What makes things complicated, according to Robin Elliot, a professor of constitutional law at the University of British Columbia, is that there are "no set rules about these issues."

"I think probably most would have said that these protesters would have a constitutional right to enter these kinds of properties for the purpose of expressing their views on a matter of public interest. The problem obviously arises when they pitch their tents and stay indefinitely," Elliot told CBC News.

At that point, Elliot says, it becomes tricky, as the countervailing interests of the public at large, local businesses, regular park goers and those who may want to use the property for their own expressive purposes, come into play.

"All those kinds of interests, they’re legitimate, and get put on the other side of the ledger against the interests that these protesters have in being able to continue to make protests," he said.

"At some point I think judges will say: 'Your interest was the most important when you first went on that property, but it is no longer."

Protesters also face "time, place and manner restrictions," meaning they can't just protest at any time of the day, or in any public space they like.

"You can’t go into the prime minister’s office just to make your views known," Elliot said.
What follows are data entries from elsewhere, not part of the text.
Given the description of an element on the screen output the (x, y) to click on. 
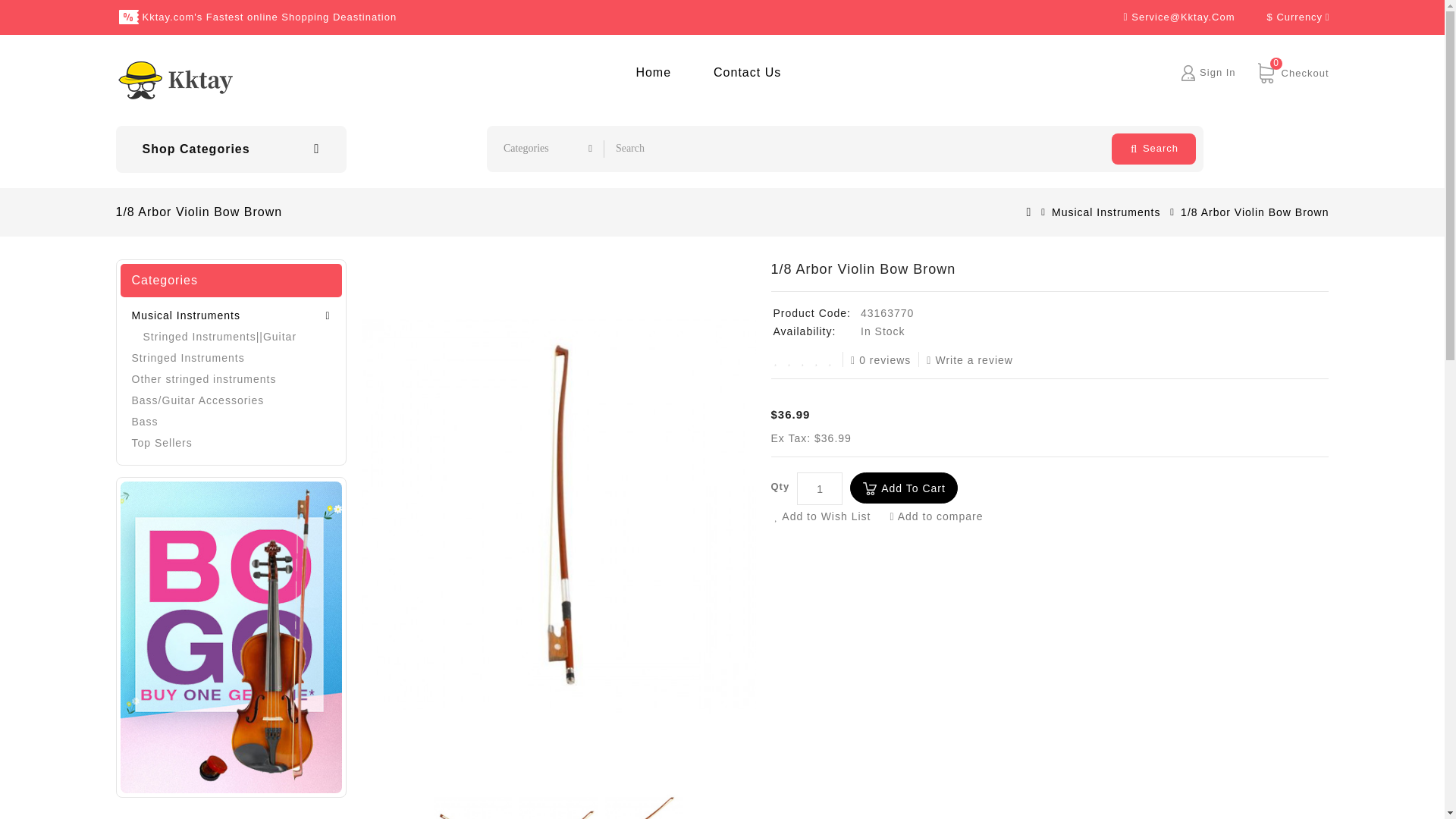
Home (652, 72)
0 reviews (884, 359)
1 (1289, 72)
Sign in (819, 488)
Add to compare (1216, 71)
Search (941, 516)
Add to compare (1153, 148)
Add to Wish List (941, 516)
Add to Wish List (828, 516)
Sign In (828, 516)
home (1216, 71)
Add To Cart (652, 72)
Bass (904, 487)
Top Sellers (231, 421)
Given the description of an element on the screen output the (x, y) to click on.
As well, not everyone can just pitch a tent in the park to sleep. 

"Hypothetically if we had a right to housing in our Constitution, one could pitch a tent on a public space. We don' t have that in our Constitution so it’s not the case you can pitch a tent and sleep there," Schneiderman said.

But the protesters do have a message and "there’s no question that they are exercising their constitutional rights and the city has an obligation to respect that."